Trump on his decision to block Schiff memo: It was “very political and long”

Impact

President Donald Trump on Saturday defended his decision to block the release of a memo by Rep. Adam Schiff (D-Calif.), claiming the 10-page report is “very political and long.”

Democrats knew their memo “would have to be heavily redacted, whereupon they would blame the White House for lack of transparency,” Trump tweeted Saturday morning. “Told them to re-do and send back in proper form!”

Democrats on Friday slammed Trump for declining to declassify the document, which responds to the controversial Nunes memo made public last week.

“[Trump’s] double standard when it comes to transparency is appalling,” Senate Minority Leader Chuck Schumer tweeted late Friday. “The rationale for releasing the #NunesMemo, transparency, vanishes when it could show information that’s harmful to him. Millions of Americans are asking one simple question: what is he hiding?”

In a letter Friday to Rep. Devin Nunes (R-Calif.), the committee chair who penned the controversial Republican memo alleging misconduct by federal law enforcement, White House counsel Don McGahn said that releasing the Democratic rebuttal presents “significant concerns for the national security and law enforcement interests.”

“Although the President is inclined to declassify the February 5th Memorandum, because the Memorandum contains numerous properly classified and especially sensitive passages, he is unable to do so at this time,” McGahn wrote.

McGahn’s letter does not mention any “political” reasons not to release it, as Trump did in his tweet Saturday.

Trump was expected to authorize the release of the Democratic memo, just as he did with the Republican memo Feb. 2.

That memo supposedly detailed abuses of power by the FBI and Department of Justice, alleging that authorities improperly relied on a controversial dossier to obtain surveillance warrants against Carter Page, who served as a foreign policy adviser to the Trump campaign.

Trump reportedly believed the report would help him undercut special counsel Robert Mueller’s Russia probe.

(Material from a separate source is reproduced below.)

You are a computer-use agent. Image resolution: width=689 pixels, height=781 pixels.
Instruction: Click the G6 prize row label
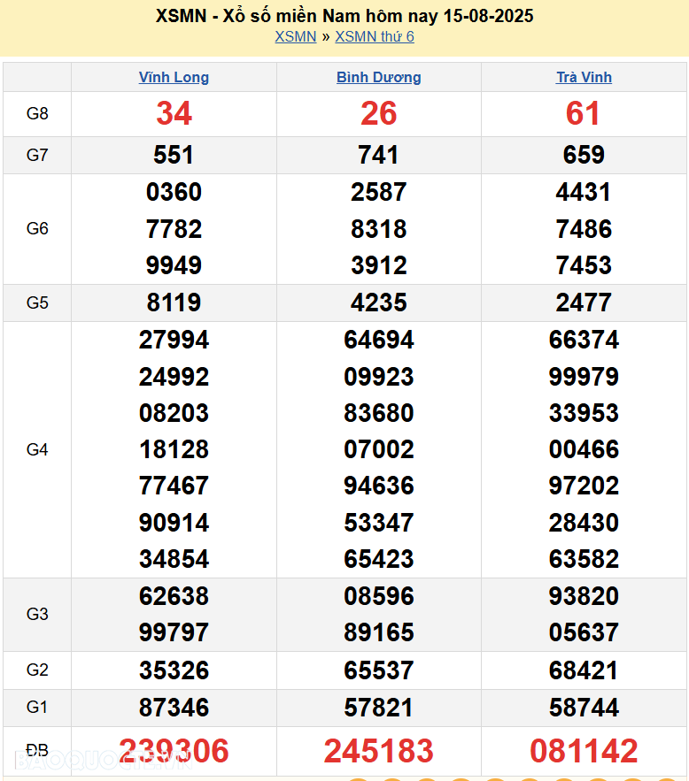click(x=37, y=229)
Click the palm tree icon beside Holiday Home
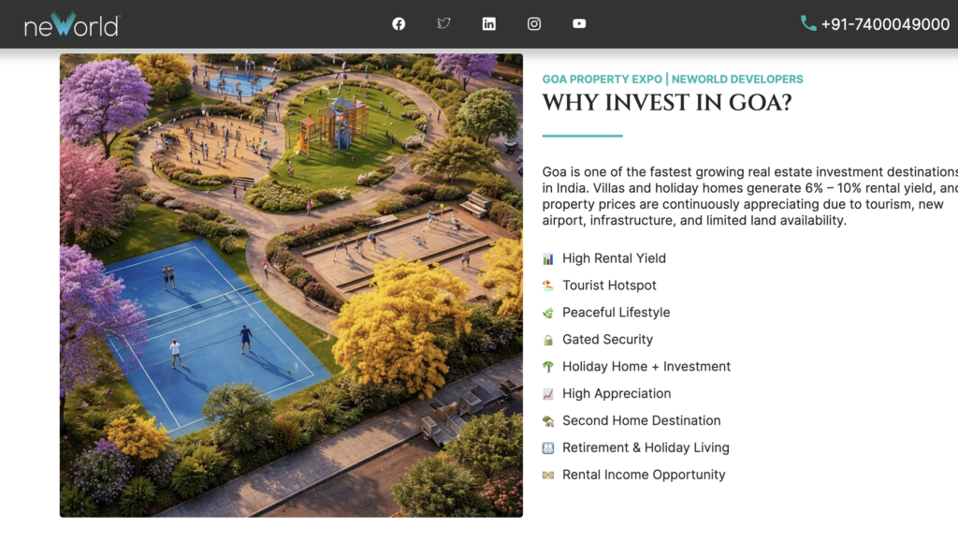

But the FBI warned against the memo’s release, citing “grave concerns about material omissions of fact that fundamentally impact the memo’s accuracy.”

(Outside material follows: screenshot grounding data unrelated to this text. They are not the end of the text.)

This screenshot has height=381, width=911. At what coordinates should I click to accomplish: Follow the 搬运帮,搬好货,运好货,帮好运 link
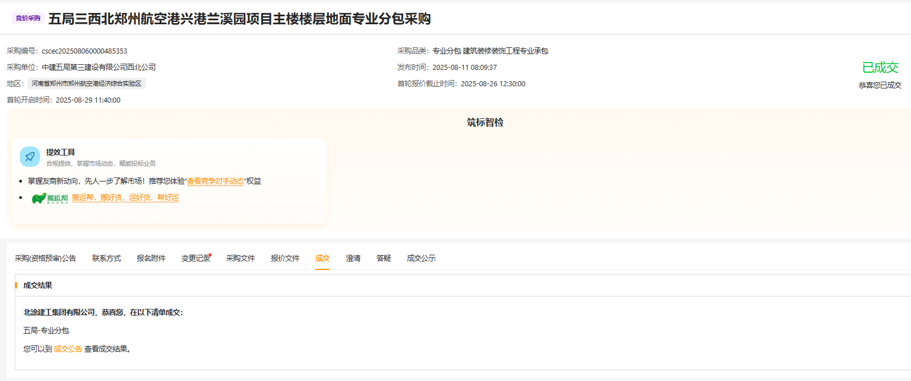(125, 198)
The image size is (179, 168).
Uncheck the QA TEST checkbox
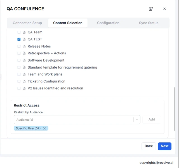[19, 39]
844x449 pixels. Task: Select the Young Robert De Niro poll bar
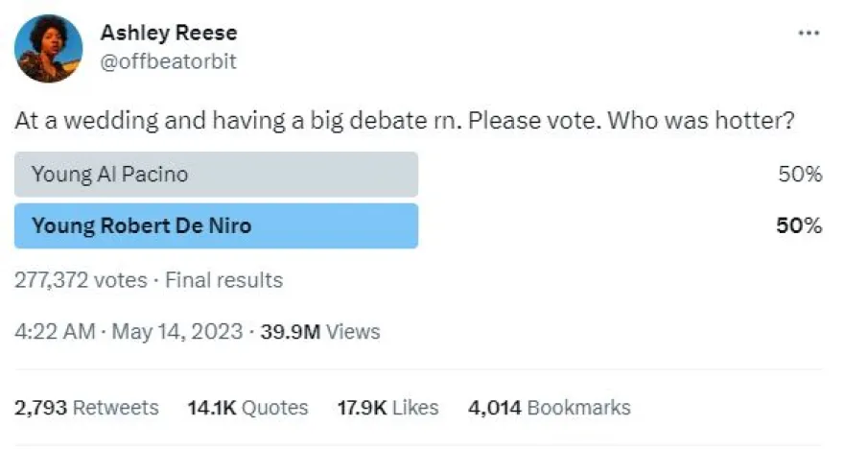click(x=217, y=226)
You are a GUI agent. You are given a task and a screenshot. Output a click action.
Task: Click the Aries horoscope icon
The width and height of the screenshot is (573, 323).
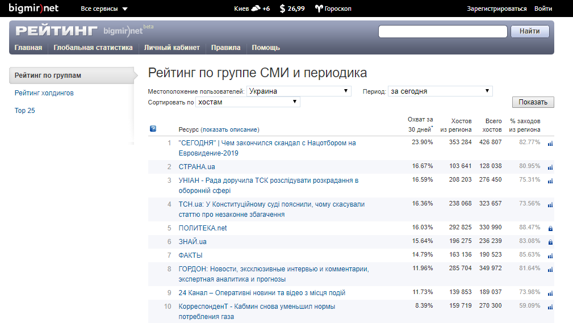[x=319, y=9]
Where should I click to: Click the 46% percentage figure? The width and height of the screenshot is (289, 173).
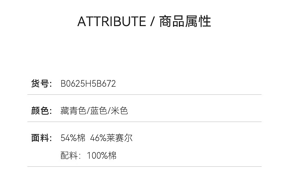[x=98, y=138]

Democrats said that their memo would provide those material facts and context to demonstrate that the authorities did not act improperly in obtaining Foreign Intelligence Surveillance Act warrants against Page.

The Republican-controlled House Intelligence Committee voted unanimously earlier this week to release the Democratic report.

But the administration late Friday declined to declassify it — drawing the ire of top Democrats who said that the move put the president’s “hypocrisy on full display.”

“This move by [Trump] confirms what we have all known for weeks — that his decision to release the [Nunes memo] was a blatantly political move made without concern for national security,” House Minority Leader Nancy Pelosi tweeted Friday evening. “What does the President have to hide?”

The memo now goes back to the committee for revision.

Schiff, the ranking Democrat on the panel, criticized the president in a statement Friday, saying that the “reckless” Nunes memo should not have been released and expressed concerns about the revisions the Republican majority on the committee could make to his memo.

“After promising to treat the Democratic response in precisely the same way, the White House now seeks to have the Democratic memo sent back to the committee and revised by the same Majority that produced the flawed Nunes document to begin with,” Schiff said. “We hope this matter can be quickly resolved so the committee can return to its charge — fully investigating the Russian interference in our election and the role of the Trump campaign, and what steps need to be taken to protect against foreign interference in the next election, now only months away.”